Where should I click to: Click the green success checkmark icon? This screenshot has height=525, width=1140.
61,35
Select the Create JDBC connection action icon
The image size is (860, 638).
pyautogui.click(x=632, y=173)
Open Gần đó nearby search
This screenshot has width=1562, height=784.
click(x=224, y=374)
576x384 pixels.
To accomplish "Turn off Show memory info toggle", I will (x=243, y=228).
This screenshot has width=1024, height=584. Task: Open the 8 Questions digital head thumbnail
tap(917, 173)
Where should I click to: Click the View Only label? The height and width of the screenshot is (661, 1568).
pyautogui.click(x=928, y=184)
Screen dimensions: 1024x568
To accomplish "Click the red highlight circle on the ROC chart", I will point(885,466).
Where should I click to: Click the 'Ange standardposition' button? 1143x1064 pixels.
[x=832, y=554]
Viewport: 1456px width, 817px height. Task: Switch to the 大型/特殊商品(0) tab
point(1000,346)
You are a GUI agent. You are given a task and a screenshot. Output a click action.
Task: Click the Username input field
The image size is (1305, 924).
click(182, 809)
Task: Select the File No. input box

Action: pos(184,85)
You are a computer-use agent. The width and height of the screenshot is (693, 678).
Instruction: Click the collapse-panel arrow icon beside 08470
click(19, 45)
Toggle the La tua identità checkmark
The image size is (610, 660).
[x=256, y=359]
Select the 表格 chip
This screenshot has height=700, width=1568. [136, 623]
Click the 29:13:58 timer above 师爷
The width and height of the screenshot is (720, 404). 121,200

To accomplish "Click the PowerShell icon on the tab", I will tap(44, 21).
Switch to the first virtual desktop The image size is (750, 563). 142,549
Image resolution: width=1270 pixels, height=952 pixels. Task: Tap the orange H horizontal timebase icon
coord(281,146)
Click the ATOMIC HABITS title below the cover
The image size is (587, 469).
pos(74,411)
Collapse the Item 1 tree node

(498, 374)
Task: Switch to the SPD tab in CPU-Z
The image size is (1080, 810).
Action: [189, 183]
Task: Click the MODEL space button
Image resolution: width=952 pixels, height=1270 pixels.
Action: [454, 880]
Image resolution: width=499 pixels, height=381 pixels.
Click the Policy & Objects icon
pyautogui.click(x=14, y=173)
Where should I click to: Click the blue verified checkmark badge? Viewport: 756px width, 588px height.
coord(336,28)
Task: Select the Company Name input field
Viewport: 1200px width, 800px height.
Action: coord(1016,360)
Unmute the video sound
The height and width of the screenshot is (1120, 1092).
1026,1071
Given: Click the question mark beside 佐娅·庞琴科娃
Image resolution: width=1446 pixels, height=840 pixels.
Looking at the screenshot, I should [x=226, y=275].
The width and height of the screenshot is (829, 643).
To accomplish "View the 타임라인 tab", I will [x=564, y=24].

----------------

Render every line of the records above as a Markdown table with the columns No. and Line, numbering the rows consecutively and omitting blank lines.

| No. | Line |
|---|---|
| 1 | Where should I click to: Click the green success checkmark icon? This screenshot has height=525, width=1140. |
| 2 | 61,35 |
| 3 | Select the Create JDBC connection action icon |
| 4 | The image size is (860, 638). |
| 5 | pyautogui.click(x=632, y=173) |
| 6 | Open Gần đó nearby search |
| 7 | This screenshot has width=1562, height=784. |
| 8 | click(x=224, y=374) |
| 9 | 576x384 pixels. |
| 10 | To accomplish "Turn off Show memory info toggle", I will (x=243, y=228). |
| 11 | This screenshot has width=1024, height=584. Task: Open the 8 Questions digital head thumbnail |
| 12 | tap(917, 173) |
| 13 | Where should I click to: Click the View Only label? The height and width of the screenshot is (661, 1568). |
| 14 | pyautogui.click(x=928, y=184) |
| 15 | Screen dimensions: 1024x568 |
| 16 | To accomplish "Click the red highlight circle on the ROC chart", I will point(885,466). |
| 17 | Where should I click to: Click the 'Ange standardposition' button? 1143x1064 pixels. |
| 18 | [x=832, y=554] |
| 19 | Viewport: 1456px width, 817px height. Task: Switch to the 大型/特殊商品(0) tab |
| 20 | point(1000,346) |
| 21 | You are a GUI agent. You are given a task and a screenshot. Output a click action. |
| 22 | Task: Click the Username input field |
| 23 | The image size is (1305, 924). |
| 24 | click(182, 809) |
| 25 | Task: Select the File No. input box |
| 26 | Action: pos(184,85) |
| 27 | You are a computer-use agent. The width and height of the screenshot is (693, 678). |
| 28 | Instruction: Click the collapse-panel arrow icon beside 08470 |
| 29 | click(19, 45) |
| 30 | Toggle the La tua identità checkmark |
| 31 | The image size is (610, 660). |
| 32 | [x=256, y=359] |
| 33 | Select the 表格 chip |
| 34 | This screenshot has height=700, width=1568. [136, 623] |
| 35 | Click the 29:13:58 timer above 师爷 |
| 36 | The width and height of the screenshot is (720, 404). 121,200 |
| 37 | To accomplish "Click the PowerShell icon on the tab", I will tap(44, 21). |
| 38 | Switch to the first virtual desktop The image size is (750, 563). 142,549 |
| 39 | Image resolution: width=1270 pixels, height=952 pixels. Task: Tap the orange H horizontal timebase icon |
| 40 | coord(281,146) |
| 41 | Click the ATOMIC HABITS title below the cover |
| 42 | The image size is (587, 469). |
| 43 | pos(74,411) |
| 44 | Collapse the Item 1 tree node |
| 45 | (498, 374) |
| 46 | Task: Switch to the SPD tab in CPU-Z |
| 47 | The image size is (1080, 810). |
| 48 | Action: [189, 183] |
| 49 | Task: Click the MODEL space button |
| 50 | Image resolution: width=952 pixels, height=1270 pixels. |
| 51 | Action: [454, 880] |
| 52 | Image resolution: width=499 pixels, height=381 pixels. |
| 53 | Click the Policy & Objects icon |
| 54 | pyautogui.click(x=14, y=173) |
| 55 | Where should I click to: Click the blue verified checkmark badge? Viewport: 756px width, 588px height. |
| 56 | coord(336,28) |
| 57 | Task: Select the Company Name input field |
| 58 | Viewport: 1200px width, 800px height. |
| 59 | Action: coord(1016,360) |
| 60 | Unmute the video sound |
| 61 | The height and width of the screenshot is (1120, 1092). |
| 62 | 1026,1071 |
| 63 | Given: Click the question mark beside 佐娅·庞琴科娃 |
| 64 | Image resolution: width=1446 pixels, height=840 pixels. |
| 65 | Looking at the screenshot, I should [x=226, y=275]. |
| 66 | The width and height of the screenshot is (829, 643). |
| 67 | To accomplish "View the 타임라인 tab", I will [x=564, y=24]. |